↓↓↓

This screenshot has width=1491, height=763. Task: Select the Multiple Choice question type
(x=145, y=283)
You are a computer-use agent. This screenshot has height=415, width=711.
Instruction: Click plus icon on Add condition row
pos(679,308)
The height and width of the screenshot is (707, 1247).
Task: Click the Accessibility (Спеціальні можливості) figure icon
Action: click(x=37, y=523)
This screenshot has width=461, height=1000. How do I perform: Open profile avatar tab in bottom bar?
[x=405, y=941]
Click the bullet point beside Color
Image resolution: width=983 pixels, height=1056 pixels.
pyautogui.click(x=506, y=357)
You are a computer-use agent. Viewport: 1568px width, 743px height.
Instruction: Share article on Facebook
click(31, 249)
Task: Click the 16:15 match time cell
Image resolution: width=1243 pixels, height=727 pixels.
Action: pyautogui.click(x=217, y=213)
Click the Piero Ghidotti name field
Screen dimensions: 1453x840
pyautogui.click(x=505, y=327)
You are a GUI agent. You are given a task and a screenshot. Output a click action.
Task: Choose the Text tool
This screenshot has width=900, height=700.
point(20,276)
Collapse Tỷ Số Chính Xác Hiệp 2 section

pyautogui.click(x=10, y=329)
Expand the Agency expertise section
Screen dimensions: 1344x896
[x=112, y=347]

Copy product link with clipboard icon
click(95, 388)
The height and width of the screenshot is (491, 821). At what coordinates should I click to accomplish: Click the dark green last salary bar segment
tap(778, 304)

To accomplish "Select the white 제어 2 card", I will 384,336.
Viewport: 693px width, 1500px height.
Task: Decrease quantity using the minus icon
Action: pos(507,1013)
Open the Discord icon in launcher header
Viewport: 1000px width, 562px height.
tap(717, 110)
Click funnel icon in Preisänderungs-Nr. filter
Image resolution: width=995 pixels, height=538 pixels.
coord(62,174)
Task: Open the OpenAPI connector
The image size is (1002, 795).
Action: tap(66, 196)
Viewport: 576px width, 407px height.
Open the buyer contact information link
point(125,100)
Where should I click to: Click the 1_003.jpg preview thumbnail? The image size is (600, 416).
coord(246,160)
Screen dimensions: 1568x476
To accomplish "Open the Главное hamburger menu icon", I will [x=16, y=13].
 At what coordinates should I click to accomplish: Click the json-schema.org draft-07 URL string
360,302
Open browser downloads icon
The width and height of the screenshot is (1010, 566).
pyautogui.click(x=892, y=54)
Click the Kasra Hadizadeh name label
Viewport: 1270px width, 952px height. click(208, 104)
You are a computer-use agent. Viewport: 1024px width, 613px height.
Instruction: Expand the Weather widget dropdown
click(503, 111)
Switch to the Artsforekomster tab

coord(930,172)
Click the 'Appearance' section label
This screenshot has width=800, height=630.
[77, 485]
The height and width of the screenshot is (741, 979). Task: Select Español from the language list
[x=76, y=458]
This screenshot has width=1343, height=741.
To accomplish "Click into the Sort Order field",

↑↑↑

Activity
Please copy out each line in the entries that mentions the string "agent".

Your response
You are a computer-use agent. This screenshot has height=415, width=711.
You are a computer-use agent. Viewport: 1568px width, 743px height.
You are a GUI agent. You are given a task and a screenshot. Output a click action.
You are a computer-use agent. Viewport: 1024px width, 613px height.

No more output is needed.